Education and Social Justice Summer Research Fellowship

The Berkley Center for Religion, Peace & World Affairs and the Center for Social Justice Research, Teaching & Service (CSJ) administer the Education & Social Justice Research Fellowship. In early 2010, the Berkley Center and the CSJ created the Education and Social Justice Project to engage students and build knowledge about the deep connections between global challenges of poverty and education. Only through better access to education will people living in poverty be able to seize opportunities in an increasingly global economy. While policy analysts have documented the widespread failure of governments to meet this imperative, we still know relatively little about successful local efforts led by religious communities to advance sustainable community development and social justice through education.

Undergraduate student research fellows spend three weeks of summer conducting interviews on best practices at the intersection of education and social justice. Local hosts are Jesuit-led institutions doing innovative educational work in support of under-resourced communities. 

During the preceding spring, fellows are supported in their submission of an IRB application, train in interview techniques, and prepare for field-based research in their specific sites through the 1-credit Pass/Fail course, UNXD 230 Education and Social Justice Research Methods. During three weeks of summer fieldwork, fellows conduct between 12-20 interviews and receive a 1-credit tuition scholarship to take UNXD 231 Education and Social Justice Fieldwork. In the fall semester, after completing data collection, fellows take UNXD 232: Digital Scholarship through which they create an engaging online report of their findings. They present their research in a public forum and their final reports are digitally published. The research fellowship funds travel, lodging, meals, and includes a $1,500 award.

Competitive applicants are in strong academic standing and specifically interested in international education research. Adaptability and flexibility are important characteristics, as fellows are typically placed in contexts with simple accommodations. Serious applicants should visit the project webpage to read past fellows’ reports and watch their research presentations.

For over ten years, Georgetown students have been making an impact through the Education and Social Justice Fellowship. Read more about the last decade of ESJ here.

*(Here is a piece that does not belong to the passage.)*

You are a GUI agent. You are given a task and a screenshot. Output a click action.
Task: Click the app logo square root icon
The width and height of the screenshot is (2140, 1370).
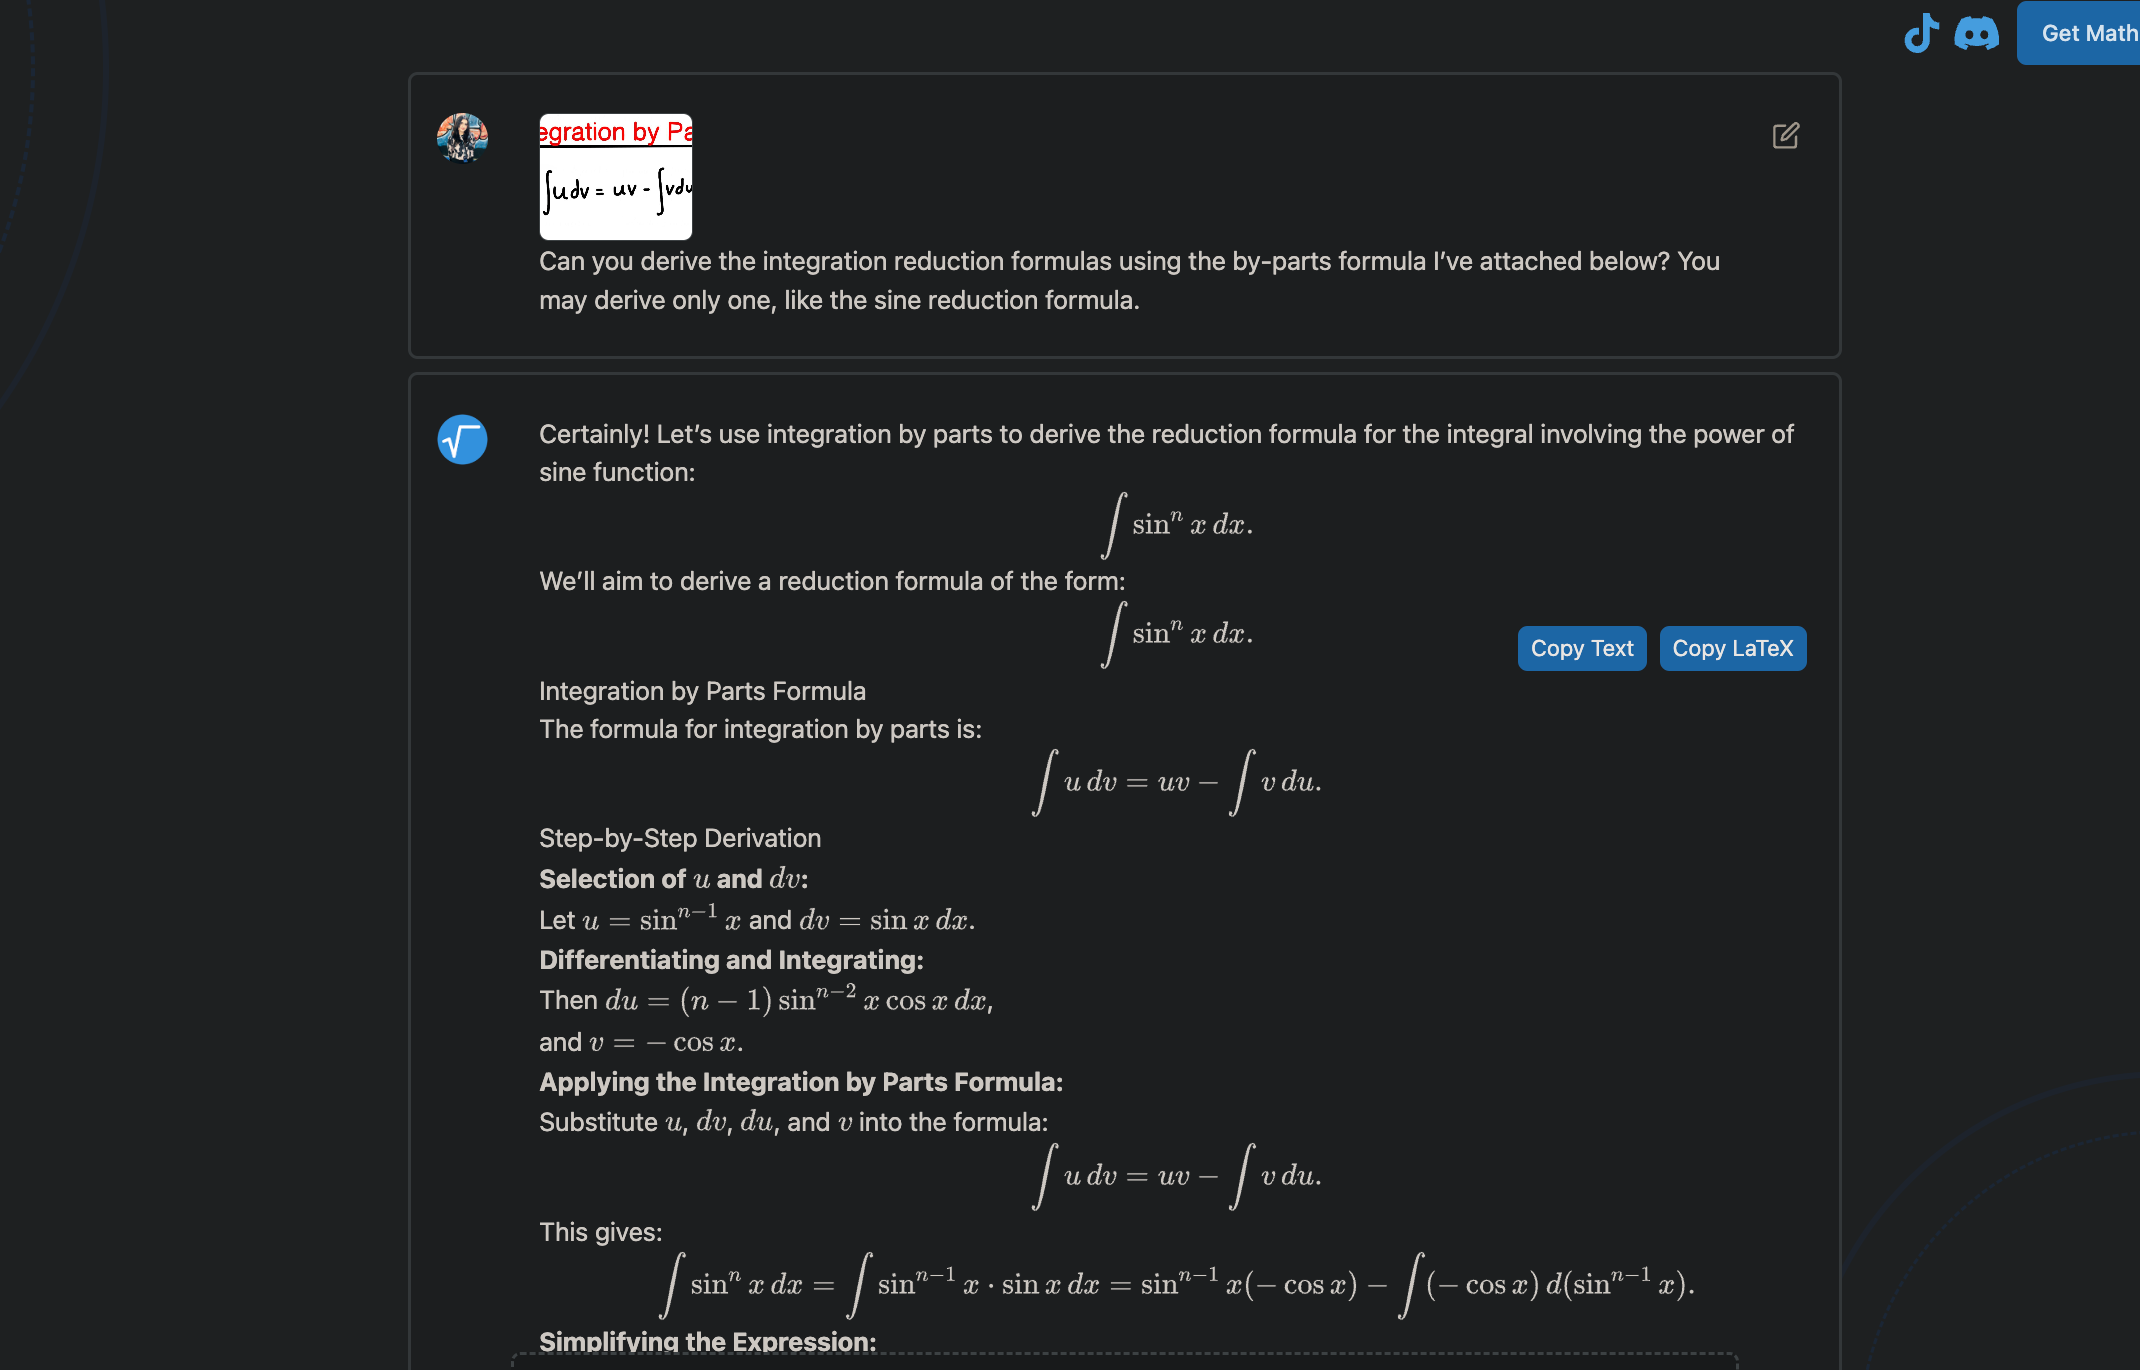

How to apply in Fall 2021 for the 2022 Fellowship

The link to the Google Form application is open as of Friday, September 24, 2021 and will close on Friday, October 29, 2021.

For a view only Google Doc of the application, click here.

Applications are due by 5:00pm EDT on Friday, October 29, 2021. No late applications can be accepted.

Finalist interviews will be held in November 2021; finalists are required to submit a writing sample and a scan of their passport. Applicants must be in good academic standing and enrolled and on campus in the Spring 2022. Applicants can not be studying abroad in Spring 2022 but they can be studying abroad during Fall 2021 or Fall 2022. The 2022 Education and Social Justice Research fellows will be announced in early December 2021. GU-Qatar students are invited to apply. 

Note: While the fieldwork is only three weeks, the research fellowship is one year. Each fellow is expected to contribute a significant portion of the summer to data analysis and writing.

Serious applicants are highly encouraged to attend a Zoom information session on: DATES COMING. Please contact csjresearch@georgetown.edu for the Zoom link.

Current and Past Fellows

Photograph of Henry James

Henry James (C’22)

Henry is a member of the Class of 2022, studying history and philosophy in the College. Originally from the San Francisco Bay Area, Henry has enjoyed his time on the east coast, exploring DC and the Northeast during breaks. Henry is  interested in the history of political movements, focusing on the role of race and class in forming political ideology. On campus, he is co-president of the student organization Georgetown Ballers, a mentorship program which brings Hoyas and the young men at New Beginnings Youth Development Center together through a shared love of basketball and Ledo’s pizza. Henry has also served as a research assistant in the history department for two separate book projects, the first analyzing the cultural ramifications of the atomic bomb, and the second a history of the southern United States. During his free time, Henry enjoys reading and playing on GU’s club basketball and golf teams.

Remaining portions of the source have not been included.